For all you exercise fanatics, you may want to tone it down in the gym.
A new study from the American Heart Association found that exercising strenuously four to seven days a week extends to an increased risk of vascular disease, compared with two to three days a week of strenuous exercise, according to the Wall Street Journal.
The study, “Physical Activity: Can There Be Too Much of a Good Thing?” was published in the publication, Circulation.
But examining 1.1 British women over a decade, the study doesn’t measure exercise as much as it does rest.
The “Million Women” study tracked for nine years the vascular health of subjects. Starting out, the women, ranging in age from 50 to 64, completed surveys about how often they exercised and how strenuously.
Like nearly all physical-activity studies, this research found that exercisers experienced dramatically fewer adverse vascular events compared with non-exercisers. But for those involved in strenuous exercise--defined as “any work or exercise causing sweating or a fast heartbeat”—that advantage disappeared after two or three sessions a week.
At four to seven strenuous sessions a week, the exercisers experienced an uptick in adverse vascular effects, the study found. For women doing any kind of exercise, including gardening and housework, four to six days a week was optimal. Seven days was associated with a rise in vascular troubles.

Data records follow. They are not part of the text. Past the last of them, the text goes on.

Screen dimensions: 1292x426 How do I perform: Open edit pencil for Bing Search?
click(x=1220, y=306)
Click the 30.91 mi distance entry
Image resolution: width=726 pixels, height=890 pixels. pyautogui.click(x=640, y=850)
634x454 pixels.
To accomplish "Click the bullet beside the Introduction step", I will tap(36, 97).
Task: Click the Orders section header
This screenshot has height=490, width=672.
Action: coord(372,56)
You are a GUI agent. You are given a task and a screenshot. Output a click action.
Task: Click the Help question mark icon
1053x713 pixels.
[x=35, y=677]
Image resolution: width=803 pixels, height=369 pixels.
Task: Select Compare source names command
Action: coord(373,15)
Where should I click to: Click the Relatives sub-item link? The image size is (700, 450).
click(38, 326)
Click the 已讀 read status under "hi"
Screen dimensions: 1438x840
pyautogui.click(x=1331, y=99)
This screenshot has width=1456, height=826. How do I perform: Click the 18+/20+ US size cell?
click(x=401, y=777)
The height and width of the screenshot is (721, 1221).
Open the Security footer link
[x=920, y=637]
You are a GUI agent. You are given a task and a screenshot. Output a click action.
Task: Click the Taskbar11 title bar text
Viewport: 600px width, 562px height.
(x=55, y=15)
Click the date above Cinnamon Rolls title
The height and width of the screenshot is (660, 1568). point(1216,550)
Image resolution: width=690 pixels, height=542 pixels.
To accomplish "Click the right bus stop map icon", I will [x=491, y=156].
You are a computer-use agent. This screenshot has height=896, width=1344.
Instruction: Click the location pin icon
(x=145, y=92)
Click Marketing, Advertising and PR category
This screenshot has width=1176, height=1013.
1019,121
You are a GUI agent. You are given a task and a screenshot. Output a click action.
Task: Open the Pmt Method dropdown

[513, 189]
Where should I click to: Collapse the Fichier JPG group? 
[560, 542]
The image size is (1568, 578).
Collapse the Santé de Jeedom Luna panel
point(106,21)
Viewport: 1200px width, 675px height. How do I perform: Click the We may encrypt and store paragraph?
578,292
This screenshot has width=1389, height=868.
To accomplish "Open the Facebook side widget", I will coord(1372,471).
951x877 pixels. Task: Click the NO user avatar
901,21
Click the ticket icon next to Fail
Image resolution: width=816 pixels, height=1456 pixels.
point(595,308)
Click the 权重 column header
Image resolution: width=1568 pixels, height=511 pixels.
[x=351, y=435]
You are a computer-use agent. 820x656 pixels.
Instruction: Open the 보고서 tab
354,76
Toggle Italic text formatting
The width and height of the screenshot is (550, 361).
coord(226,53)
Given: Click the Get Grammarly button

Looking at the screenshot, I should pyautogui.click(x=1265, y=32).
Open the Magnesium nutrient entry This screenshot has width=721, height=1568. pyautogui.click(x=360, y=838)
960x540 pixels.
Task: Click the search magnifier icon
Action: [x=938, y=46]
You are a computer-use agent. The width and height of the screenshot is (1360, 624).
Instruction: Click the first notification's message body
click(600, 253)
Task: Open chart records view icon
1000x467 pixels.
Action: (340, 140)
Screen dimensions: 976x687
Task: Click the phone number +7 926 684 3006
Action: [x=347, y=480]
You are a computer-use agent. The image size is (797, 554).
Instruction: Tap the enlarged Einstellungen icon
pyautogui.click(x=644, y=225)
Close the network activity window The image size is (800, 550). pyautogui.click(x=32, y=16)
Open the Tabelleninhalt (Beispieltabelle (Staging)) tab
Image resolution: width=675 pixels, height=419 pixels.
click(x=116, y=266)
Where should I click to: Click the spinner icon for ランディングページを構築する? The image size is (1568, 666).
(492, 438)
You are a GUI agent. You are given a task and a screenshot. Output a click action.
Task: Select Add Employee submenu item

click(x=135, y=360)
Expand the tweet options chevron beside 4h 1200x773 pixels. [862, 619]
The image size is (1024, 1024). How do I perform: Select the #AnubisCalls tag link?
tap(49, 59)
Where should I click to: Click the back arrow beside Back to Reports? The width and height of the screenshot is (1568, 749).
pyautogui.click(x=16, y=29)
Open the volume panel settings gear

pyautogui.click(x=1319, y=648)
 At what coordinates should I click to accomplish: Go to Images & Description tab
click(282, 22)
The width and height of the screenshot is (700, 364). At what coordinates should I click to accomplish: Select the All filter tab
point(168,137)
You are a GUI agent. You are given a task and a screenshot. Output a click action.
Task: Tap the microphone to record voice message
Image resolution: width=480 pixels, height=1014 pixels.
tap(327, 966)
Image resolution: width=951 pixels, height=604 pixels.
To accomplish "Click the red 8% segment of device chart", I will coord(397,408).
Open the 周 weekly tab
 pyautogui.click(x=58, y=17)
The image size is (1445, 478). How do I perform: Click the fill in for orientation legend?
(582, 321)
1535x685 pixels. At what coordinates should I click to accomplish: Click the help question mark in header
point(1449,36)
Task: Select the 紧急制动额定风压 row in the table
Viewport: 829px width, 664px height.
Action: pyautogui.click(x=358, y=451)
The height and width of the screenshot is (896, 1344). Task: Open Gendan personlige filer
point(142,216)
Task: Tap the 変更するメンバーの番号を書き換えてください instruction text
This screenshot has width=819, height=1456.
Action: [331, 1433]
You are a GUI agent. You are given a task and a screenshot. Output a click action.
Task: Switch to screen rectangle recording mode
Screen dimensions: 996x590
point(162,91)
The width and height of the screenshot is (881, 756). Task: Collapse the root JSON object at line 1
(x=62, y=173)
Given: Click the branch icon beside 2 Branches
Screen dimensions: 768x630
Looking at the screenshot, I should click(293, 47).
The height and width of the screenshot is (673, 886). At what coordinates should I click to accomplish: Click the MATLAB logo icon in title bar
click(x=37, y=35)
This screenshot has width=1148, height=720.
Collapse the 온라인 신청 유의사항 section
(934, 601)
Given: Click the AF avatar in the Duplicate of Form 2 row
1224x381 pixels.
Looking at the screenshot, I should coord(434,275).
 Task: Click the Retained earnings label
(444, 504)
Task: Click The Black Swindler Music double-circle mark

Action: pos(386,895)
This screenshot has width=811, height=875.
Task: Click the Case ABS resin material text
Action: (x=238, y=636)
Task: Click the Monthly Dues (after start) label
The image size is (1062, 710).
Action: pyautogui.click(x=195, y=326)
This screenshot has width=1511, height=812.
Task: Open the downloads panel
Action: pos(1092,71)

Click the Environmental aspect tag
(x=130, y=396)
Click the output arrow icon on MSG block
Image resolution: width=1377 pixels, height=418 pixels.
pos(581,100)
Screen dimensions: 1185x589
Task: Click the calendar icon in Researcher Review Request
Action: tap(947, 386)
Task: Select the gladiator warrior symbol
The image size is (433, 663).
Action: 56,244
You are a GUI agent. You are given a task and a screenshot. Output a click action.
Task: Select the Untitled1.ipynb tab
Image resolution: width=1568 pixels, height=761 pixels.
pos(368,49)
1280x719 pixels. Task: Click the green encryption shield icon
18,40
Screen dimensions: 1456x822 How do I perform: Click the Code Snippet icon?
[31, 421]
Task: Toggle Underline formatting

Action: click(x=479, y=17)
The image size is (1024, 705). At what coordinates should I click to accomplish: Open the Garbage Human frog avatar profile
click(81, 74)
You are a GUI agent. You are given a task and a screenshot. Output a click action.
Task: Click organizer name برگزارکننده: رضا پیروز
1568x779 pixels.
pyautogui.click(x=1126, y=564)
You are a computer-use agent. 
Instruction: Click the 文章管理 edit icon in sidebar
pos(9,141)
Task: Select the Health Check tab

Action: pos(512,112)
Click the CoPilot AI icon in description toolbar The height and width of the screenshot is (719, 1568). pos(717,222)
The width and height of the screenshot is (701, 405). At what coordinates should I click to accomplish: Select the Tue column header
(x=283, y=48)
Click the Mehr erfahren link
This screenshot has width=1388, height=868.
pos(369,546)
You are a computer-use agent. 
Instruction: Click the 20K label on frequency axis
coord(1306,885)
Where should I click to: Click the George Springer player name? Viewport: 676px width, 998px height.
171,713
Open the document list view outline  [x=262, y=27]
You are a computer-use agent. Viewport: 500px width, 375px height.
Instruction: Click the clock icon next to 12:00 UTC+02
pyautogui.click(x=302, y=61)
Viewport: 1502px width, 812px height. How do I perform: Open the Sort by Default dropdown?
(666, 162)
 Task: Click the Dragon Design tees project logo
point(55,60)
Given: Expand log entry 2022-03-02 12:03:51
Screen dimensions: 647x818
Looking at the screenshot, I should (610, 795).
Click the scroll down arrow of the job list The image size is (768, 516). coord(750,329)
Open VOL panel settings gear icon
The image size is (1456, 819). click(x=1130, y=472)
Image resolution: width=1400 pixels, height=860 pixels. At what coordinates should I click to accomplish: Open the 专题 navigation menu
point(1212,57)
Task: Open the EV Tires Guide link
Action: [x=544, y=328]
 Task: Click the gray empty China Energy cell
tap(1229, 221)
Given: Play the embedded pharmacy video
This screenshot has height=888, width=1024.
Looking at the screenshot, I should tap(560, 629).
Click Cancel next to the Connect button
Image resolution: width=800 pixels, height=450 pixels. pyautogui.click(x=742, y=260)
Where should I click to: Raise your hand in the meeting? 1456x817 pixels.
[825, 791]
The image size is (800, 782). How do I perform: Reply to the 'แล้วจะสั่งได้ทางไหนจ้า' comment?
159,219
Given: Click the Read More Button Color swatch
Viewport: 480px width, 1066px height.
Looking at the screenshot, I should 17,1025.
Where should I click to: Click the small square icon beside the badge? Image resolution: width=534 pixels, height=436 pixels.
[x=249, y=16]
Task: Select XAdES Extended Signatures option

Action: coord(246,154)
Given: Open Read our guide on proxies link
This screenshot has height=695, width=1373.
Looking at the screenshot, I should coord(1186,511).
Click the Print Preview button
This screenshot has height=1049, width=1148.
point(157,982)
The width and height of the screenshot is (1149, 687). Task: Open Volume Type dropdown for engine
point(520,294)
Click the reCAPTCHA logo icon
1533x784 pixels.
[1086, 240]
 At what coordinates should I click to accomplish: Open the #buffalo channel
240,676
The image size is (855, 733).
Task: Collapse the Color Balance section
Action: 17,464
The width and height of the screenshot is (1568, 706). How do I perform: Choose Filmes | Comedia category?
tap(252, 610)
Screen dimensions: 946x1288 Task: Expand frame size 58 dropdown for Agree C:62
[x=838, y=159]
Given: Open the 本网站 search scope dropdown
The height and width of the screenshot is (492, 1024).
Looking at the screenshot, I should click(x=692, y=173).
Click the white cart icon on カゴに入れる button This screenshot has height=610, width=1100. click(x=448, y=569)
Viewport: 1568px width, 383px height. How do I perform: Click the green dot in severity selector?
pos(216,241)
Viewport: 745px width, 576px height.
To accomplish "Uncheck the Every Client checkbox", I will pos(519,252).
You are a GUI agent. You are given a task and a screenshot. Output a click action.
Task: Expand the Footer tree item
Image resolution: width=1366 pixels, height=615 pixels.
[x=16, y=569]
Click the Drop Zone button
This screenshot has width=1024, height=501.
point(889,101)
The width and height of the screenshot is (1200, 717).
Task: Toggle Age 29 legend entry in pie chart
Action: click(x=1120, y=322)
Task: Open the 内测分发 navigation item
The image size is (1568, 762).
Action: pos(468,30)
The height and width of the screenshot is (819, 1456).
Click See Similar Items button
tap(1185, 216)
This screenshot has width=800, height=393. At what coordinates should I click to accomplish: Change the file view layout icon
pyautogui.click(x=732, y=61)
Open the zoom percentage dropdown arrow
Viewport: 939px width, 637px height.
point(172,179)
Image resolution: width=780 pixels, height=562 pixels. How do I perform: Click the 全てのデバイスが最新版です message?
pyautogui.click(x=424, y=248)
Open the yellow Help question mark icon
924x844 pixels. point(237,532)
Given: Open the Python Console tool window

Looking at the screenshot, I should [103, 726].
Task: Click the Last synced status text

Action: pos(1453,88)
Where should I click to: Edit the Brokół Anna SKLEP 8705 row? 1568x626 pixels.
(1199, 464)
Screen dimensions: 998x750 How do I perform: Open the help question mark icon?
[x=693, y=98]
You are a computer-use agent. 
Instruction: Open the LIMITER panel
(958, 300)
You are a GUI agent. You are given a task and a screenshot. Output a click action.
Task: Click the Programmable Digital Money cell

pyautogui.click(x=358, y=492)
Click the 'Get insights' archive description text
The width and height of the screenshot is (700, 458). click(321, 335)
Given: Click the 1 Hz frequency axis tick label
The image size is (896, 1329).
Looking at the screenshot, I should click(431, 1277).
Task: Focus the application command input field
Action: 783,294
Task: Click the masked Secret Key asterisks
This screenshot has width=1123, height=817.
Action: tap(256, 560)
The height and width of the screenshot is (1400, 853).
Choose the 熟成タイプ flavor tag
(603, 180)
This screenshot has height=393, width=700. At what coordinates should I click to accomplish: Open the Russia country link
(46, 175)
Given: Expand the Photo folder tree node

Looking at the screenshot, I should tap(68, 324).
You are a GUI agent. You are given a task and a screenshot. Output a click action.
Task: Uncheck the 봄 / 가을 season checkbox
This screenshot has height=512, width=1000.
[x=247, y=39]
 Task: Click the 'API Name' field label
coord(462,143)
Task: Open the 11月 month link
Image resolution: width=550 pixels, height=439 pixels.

Still, other physicians discount the study’s findings and say that for every study that says extreme physical activity leads to an uptick in disease, there are just as many other studies that suggest otherwise.
But what seems to be a reasonable consensus is to maintain a certain balance in your physical activity. No doubt exercising is good for the body--just don’t over do it. It may save you a life of health troubles.